Beloved, let us love one another, because love is from God; everyone who loves is born of God and knows God. Whoever does not love does not know God for God is love. (1 John 4:7-8)

Many deceivers have gone out into the world, those who do not confess that Jesus Christ has come in the flesh; any such person is the deceiver and the anti-Christ! (2 John 7)

Beloved, do not imitate what is evil but imitate what is good. Whoever does good is from God; whoever does evil has not seen God. (3 John 11)

• Jude

Only twenty-five verses long, Jude is written by someone calling himself a “servant of Jesus Christ, and brother of James.” For this reason, the letter was attributed to another of Jesus’ actual brothers, of which there were said to be four: James, Joseph, Simon, and Judas. The name was shortened to Jude because nobody wanted a letter from somebody named “Judas” in the Bible. This was a tract devoted to combating the “false teachings,” again identified with early Gnostics, that had spread throughout the early Christian community.

But you, beloved, must remember the predictions of the apostles of our Lord Jesus Christ; for they said to you, “In the last time there will be scoffers, indulging in their own ungodly lusts.” It is these worldly people, devoid of the Spirit, who are causing divisions. (Jude 17-19)

Apocalypse Now


REVELATION

Then I saw a new heaven and a new earth: for the first heaven and the first earth had passed away, and the sea was no more.

And I saw the holy city, the new Jerusalem, coming down out of heaven from God, prepared as a bride adorned for her husband. (Rev. 21:1-2)
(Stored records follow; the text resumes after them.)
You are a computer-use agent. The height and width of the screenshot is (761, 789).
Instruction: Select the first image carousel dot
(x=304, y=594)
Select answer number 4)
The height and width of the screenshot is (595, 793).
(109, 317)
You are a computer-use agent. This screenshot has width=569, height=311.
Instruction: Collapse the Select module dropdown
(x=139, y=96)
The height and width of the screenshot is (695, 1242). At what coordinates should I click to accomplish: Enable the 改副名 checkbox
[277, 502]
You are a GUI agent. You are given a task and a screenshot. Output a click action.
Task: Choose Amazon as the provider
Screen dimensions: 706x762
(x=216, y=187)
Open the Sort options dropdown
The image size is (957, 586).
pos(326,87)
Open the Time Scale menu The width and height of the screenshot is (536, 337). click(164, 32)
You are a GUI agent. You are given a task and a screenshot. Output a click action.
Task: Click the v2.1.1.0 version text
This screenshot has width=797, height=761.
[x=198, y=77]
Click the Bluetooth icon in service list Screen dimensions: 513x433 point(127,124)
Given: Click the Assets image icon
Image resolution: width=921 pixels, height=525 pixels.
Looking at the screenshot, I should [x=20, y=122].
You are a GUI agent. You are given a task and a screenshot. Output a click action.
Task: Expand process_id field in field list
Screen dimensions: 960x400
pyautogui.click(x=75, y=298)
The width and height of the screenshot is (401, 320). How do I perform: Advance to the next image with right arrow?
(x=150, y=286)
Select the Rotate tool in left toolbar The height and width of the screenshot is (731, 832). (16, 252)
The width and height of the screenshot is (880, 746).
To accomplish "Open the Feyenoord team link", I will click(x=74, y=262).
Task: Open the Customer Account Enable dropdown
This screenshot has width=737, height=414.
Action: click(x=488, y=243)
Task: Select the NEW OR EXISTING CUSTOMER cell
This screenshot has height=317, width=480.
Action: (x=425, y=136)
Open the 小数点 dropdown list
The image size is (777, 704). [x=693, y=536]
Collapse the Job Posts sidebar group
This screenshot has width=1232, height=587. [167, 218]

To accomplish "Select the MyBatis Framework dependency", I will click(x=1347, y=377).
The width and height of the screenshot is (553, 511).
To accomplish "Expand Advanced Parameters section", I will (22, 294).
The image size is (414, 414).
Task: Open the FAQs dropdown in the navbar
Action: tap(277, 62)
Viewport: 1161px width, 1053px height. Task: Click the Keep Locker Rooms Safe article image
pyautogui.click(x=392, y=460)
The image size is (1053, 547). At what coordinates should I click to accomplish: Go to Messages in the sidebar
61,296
* Why is 666 the Number of the Beast?

The author of the New Testament’s last book starts off simply enough in the form of a letter to seven churches in Asia Minor. Harshly condemning the sins of the world, he then takes his readers into a nightmarish, kaleidoscopic vision completely removed from the works of Paul or anyone else in the New Testament. Wild images dance across the pages, leaving centuries of befuddled readers and generations of eager “End Is Near” doomsayers in his wake. Strange visions. Earthquakes. Mysterious numerology. Trumpets. Angels. Horse. Blood and Plagues. Death, Doom, and Destruction.

Welcome to the Gospel According to Fellini or Salvador Dalí.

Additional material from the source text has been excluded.